Context

Carleman linearization is an established method in mathematical nonlinear control. It consists in embedding a nonlinear system of differential equations

\[\begin{equation*} x'(t)=f(x(t))+u(t)g(x(t)) \end{equation*}\]

of finite dimension into a system of bilinear differential equations

\[\begin{equation} y'(t)=Ay(t)+u(t)By(t) \end{equation}\]

of infinite dimension. By truncating the obtained bilinear system at finite orders, one obtains a systematic way of creating arbitrary-order approximation of the solutions of the nonlinear system.

Polynomial ODE’s

An important subclass of nonlinear systems are polynomial differential equations. Indeed, many systems can be rewritten as polynomial vector fields by introducing more variables and, in fact, any polynomial system can be reduced to a second-order polynomial one. Consider the initial-value problem (IVP)

\[\begin{split}\begin{equation} \left\{ \begin{aligned} x'(t) &= F_1 x + F_2 x^{[2]} + \ldots + F_k x^{[k]}, \\ x(0) &= x_0 \in \mathbb{R}^n,\qquad t \in I. \end{aligned} \right. \label{eq:S_ode} \end{equation}\end{split}\]
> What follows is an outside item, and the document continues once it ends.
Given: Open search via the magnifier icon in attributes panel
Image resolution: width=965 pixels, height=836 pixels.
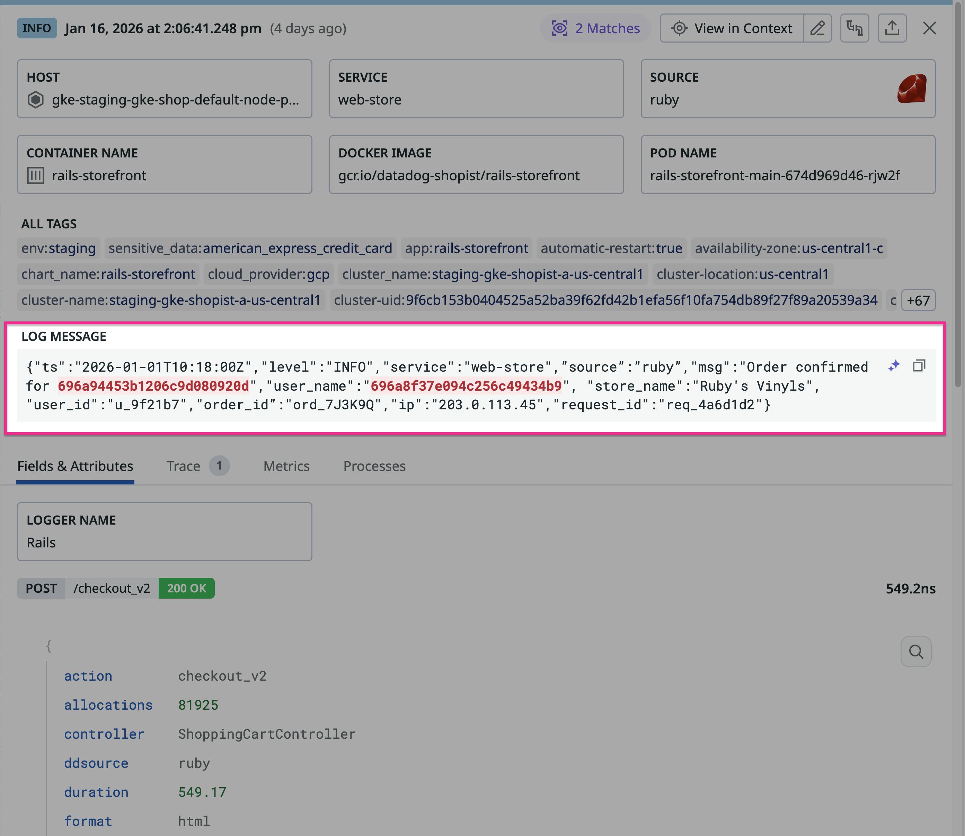Looking at the screenshot, I should pos(916,651).
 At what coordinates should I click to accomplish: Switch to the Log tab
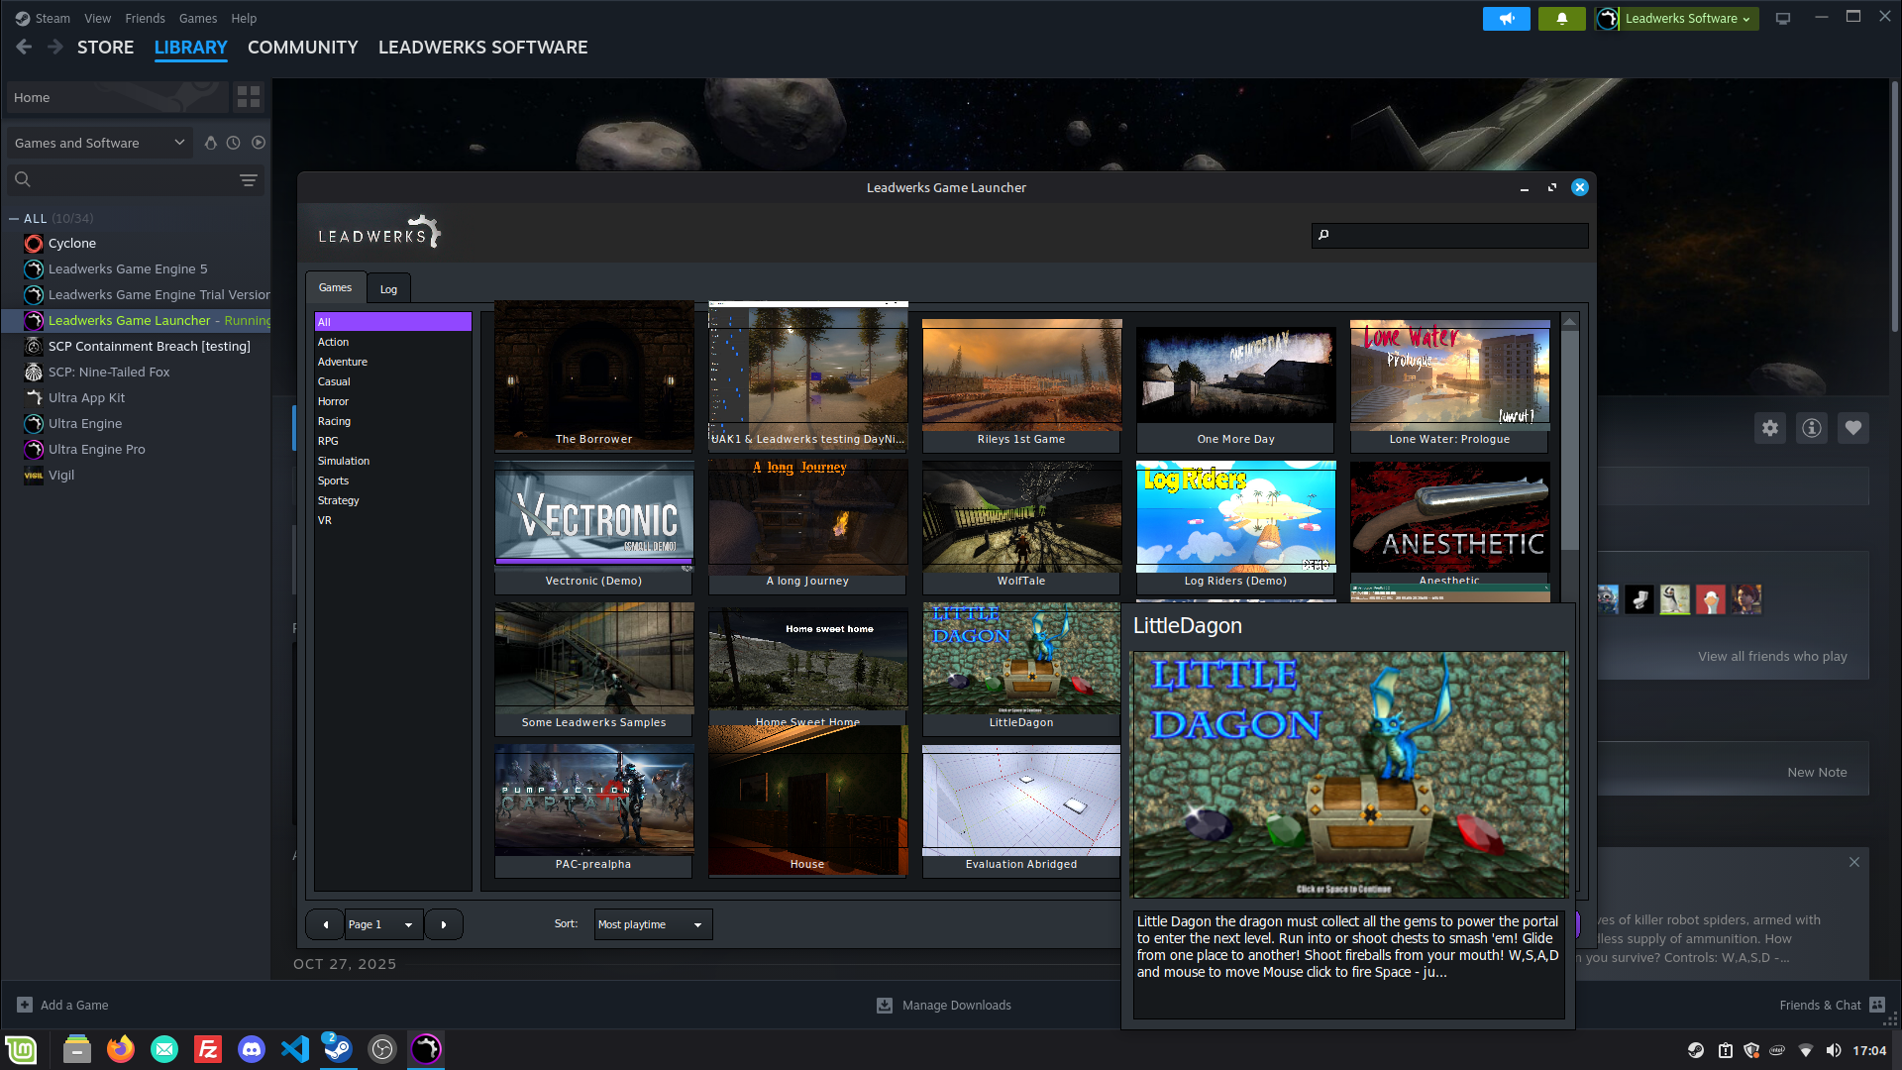click(388, 289)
We assume that the matrix-valued functions \(F_j \in \mathbb{R}^{n \times n^j}\) are independent of \(t\). Here

\[\begin{equation*} x^{[i]} := \underset{\text{i times}}{\underbrace{x\otimes \cdots \otimes x}} \end{equation*}\]

denotes the \(i\)-th Kronecker power of \(x \in \mathbb{R}^n\), a convenient notation to express all possible products of elements of a vector up to a given order.

Carleman embedding

It can be shown that for all \(i \in \mathbb{N}\), \(y_i := x^{[i]}\) satisfies the infinite-dimensional IVP

\[\begin{split}\begin{equation} \left\{ \begin{aligned} y'(t) &= \mathcal{A} y(t), \\ y_i(0) &= (x(0))^{[i]} = x_0^{[i]},\qquad \forall i \in \mathbb{N}, \end{aligned} \right. \label{eq:InfSysMatrix} \end{equation}\end{split}\]

where \(y := (y_1,y_2,\ldots)^\mathrm{T}\) and \(\mathcal{A}\) is the infinite-dimensional block upper-triangular matrix

\[\begin{split}\begin{equation*} \mathcal{A} := \begin{pmatrix} A_1^1 & A_2^1 & A_3^1 & \ldots & A_{k}^1 & 0 & 0 & \ldots \\ 0& A_2^2 & A_3^2 & \ldots & A_{k}^2 & A_{k+1}^2&0 & \ldots \\ 0 & 0 & A_3^3 & \ldots & A_{k}^3 & A_{k+1}^3 & A_{k+2}^3 & \ldots \\ \vdots & \vdots & \vdots & & \vdots &\vdots & \vdots &\\ \end{pmatrix}. \label{eq:Adefi} \end{equation*}\end{split}\]

This particular structure can be exploited both from a theoretical and from a practical point of view. Finally, we use

\[\begin{equation*} x(t) := y_1(t),\qquad \hat{x}(t) := \hat{y}_1(t) \end{equation*}\]

to denote the solution of the exact and truncated systems respectively, projected into \(\mathbb{R}^n\). The associated error is

\[\begin{equation*} \varepsilon(t) := x(t) - \hat{x}(t). \end{equation*}\]